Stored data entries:
--- START ---

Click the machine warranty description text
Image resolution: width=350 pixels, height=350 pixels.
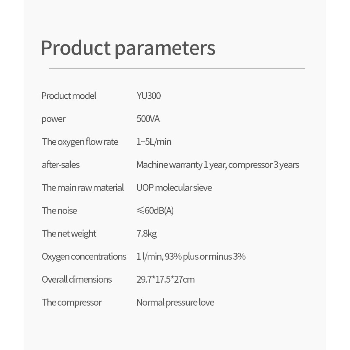tap(217, 165)
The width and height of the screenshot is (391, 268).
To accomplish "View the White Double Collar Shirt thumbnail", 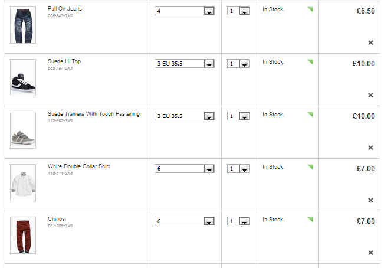I will coord(23,183).
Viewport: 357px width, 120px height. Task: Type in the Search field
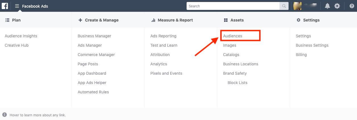[x=233, y=6]
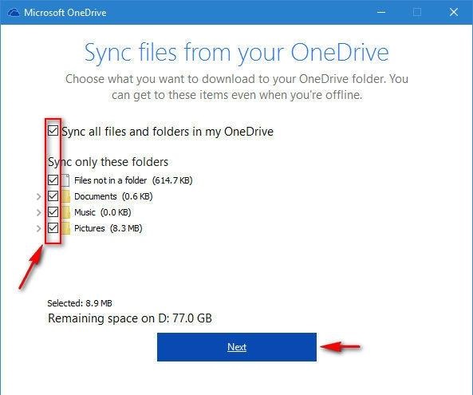The width and height of the screenshot is (473, 395).
Task: Uncheck the Pictures folder checkbox
Action: (x=53, y=228)
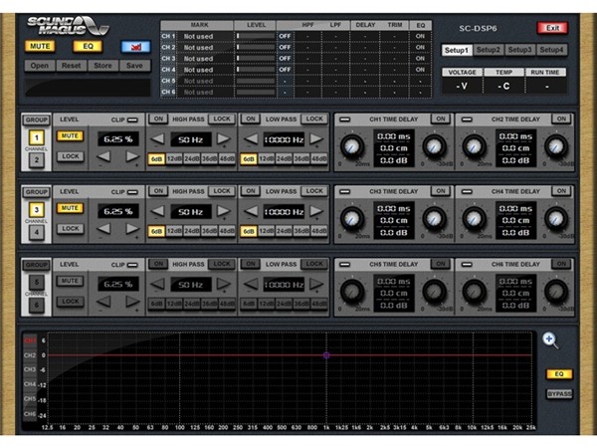This screenshot has height=448, width=597.
Task: Click the CH2 Time Delay left knob
Action: pos(475,148)
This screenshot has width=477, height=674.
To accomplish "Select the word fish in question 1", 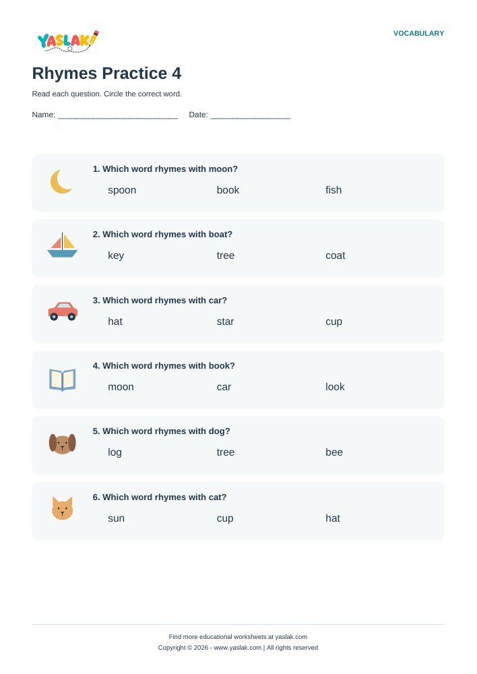I will (x=333, y=190).
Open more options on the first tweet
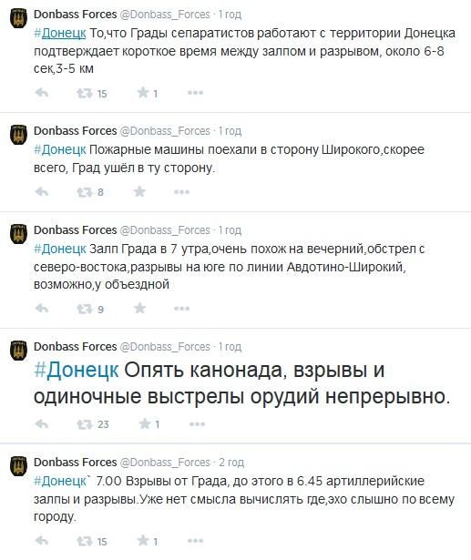 click(x=196, y=93)
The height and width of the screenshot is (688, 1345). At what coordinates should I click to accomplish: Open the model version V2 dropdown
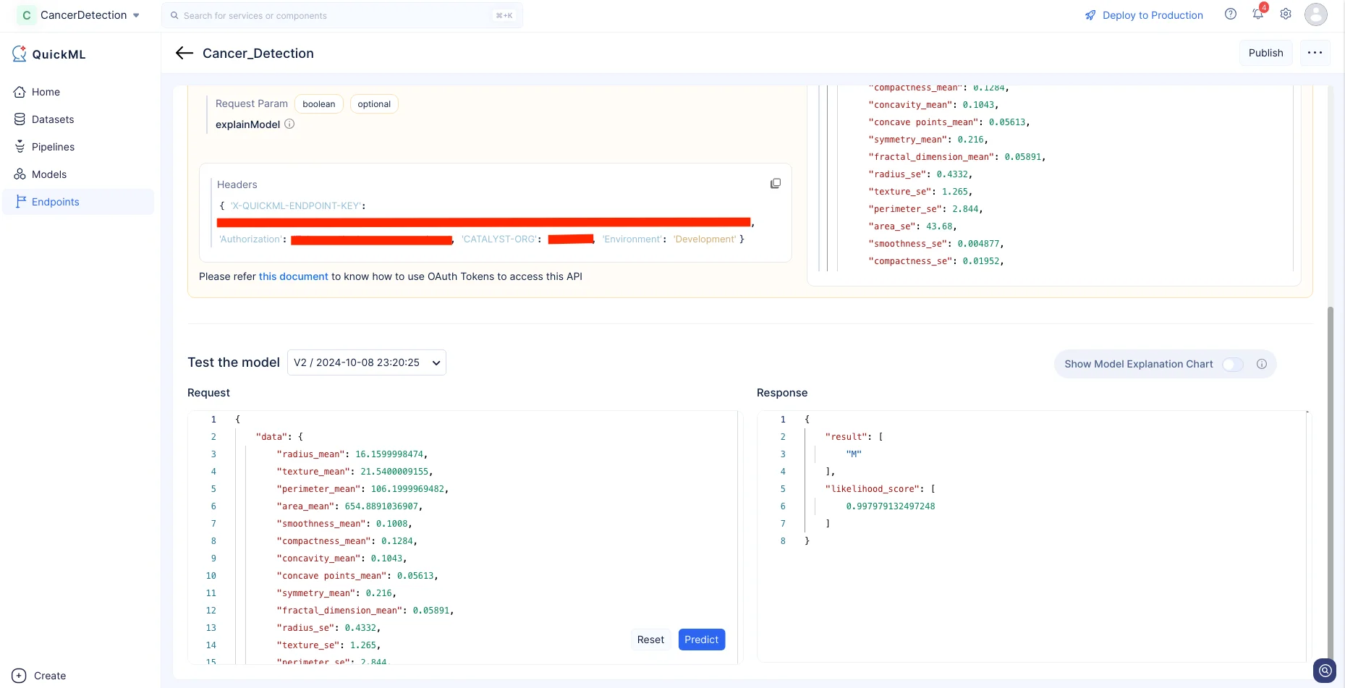click(x=367, y=362)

--- END ---

» **EXERCISE OBJECTIVE**
Copy out only the lines from the one containing "Open more options on the first tweet" to the end of the entries, unchanged. Drop the pictures.

» **SOLUTION FOR THIS PROBLEM**
Open more options on the first tweet
 click(x=196, y=93)
The height and width of the screenshot is (688, 1345). At what coordinates should I click to accomplish: Open the model version V2 dropdown
click(x=367, y=362)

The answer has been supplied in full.